▸ **Work task**
Print every entry exactly as written.

▸ **Data for this task**
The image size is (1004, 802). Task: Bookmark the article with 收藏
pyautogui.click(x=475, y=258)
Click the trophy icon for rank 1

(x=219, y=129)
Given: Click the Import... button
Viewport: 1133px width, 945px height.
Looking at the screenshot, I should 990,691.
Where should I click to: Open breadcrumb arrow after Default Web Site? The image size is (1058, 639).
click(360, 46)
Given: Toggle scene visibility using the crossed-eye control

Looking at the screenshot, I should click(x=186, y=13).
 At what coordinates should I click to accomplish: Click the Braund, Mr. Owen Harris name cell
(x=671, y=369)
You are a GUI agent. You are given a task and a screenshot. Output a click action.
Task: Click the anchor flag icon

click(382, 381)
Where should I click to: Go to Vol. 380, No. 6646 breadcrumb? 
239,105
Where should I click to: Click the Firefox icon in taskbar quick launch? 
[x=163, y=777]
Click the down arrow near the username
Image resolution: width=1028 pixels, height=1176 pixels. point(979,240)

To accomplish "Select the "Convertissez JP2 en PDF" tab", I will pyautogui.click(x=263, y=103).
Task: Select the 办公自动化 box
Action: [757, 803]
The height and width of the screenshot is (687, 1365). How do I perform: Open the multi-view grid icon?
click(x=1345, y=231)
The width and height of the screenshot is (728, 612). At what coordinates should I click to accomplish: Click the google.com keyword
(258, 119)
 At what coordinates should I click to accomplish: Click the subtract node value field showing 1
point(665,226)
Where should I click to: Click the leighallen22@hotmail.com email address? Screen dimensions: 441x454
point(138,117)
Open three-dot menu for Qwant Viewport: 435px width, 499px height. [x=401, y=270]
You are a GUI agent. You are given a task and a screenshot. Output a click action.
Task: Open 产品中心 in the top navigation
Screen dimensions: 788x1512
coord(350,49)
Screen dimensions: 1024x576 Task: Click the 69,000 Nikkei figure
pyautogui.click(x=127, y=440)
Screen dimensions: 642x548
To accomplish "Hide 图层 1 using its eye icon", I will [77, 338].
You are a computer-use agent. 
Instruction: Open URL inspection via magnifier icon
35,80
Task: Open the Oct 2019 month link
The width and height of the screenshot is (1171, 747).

▸ **Solution for this exercise**
The image size is (1004, 802). Task: Bookmark the article with 收藏
pyautogui.click(x=475, y=258)
Click the trophy icon for rank 1

(x=219, y=129)
Given: Click the Import... button
Viewport: 1133px width, 945px height.
Looking at the screenshot, I should 990,691.
Where should I click to: Open breadcrumb arrow after Default Web Site? The image size is (1058, 639).
click(360, 46)
Given: Toggle scene visibility using the crossed-eye control

Looking at the screenshot, I should click(x=186, y=13).
 At what coordinates should I click to accomplish: Click the Braund, Mr. Owen Harris name cell
(x=671, y=369)
You are a GUI agent. You are given a task and a screenshot. Output a click action.
Task: Click the anchor flag icon

click(382, 381)
Where should I click to: Go to Vol. 380, No. 6646 breadcrumb? 
239,105
Where should I click to: Click the Firefox icon in taskbar quick launch? 
[x=163, y=777]
Click the down arrow near the username
Image resolution: width=1028 pixels, height=1176 pixels. point(979,240)

To accomplish "Select the "Convertissez JP2 en PDF" tab", I will pyautogui.click(x=263, y=103).
Task: Select the 办公自动化 box
Action: [757, 803]
The height and width of the screenshot is (687, 1365). How do I perform: Open the multi-view grid icon?
click(x=1345, y=231)
The width and height of the screenshot is (728, 612). At what coordinates should I click to accomplish: Click the google.com keyword
(258, 119)
 At what coordinates should I click to accomplish: Click the subtract node value field showing 1
point(665,226)
Where should I click to: Click the leighallen22@hotmail.com email address? Screen dimensions: 441x454
point(138,117)
Open three-dot menu for Qwant Viewport: 435px width, 499px height. [x=401, y=270]
You are a GUI agent. You are given a task and a screenshot. Output a click action.
Task: Open 产品中心 in the top navigation
Screen dimensions: 788x1512
coord(350,49)
Screen dimensions: 1024x576 Task: Click the 69,000 Nikkei figure
pyautogui.click(x=127, y=440)
Screen dimensions: 642x548
To accomplish "Hide 图层 1 using its eye icon", I will [77, 338].
You are a computer-use agent. 
Instruction: Open URL inspection via magnifier icon
35,80
Task: Open the Oct 2019 month link
The width and height of the screenshot is (1171, 747).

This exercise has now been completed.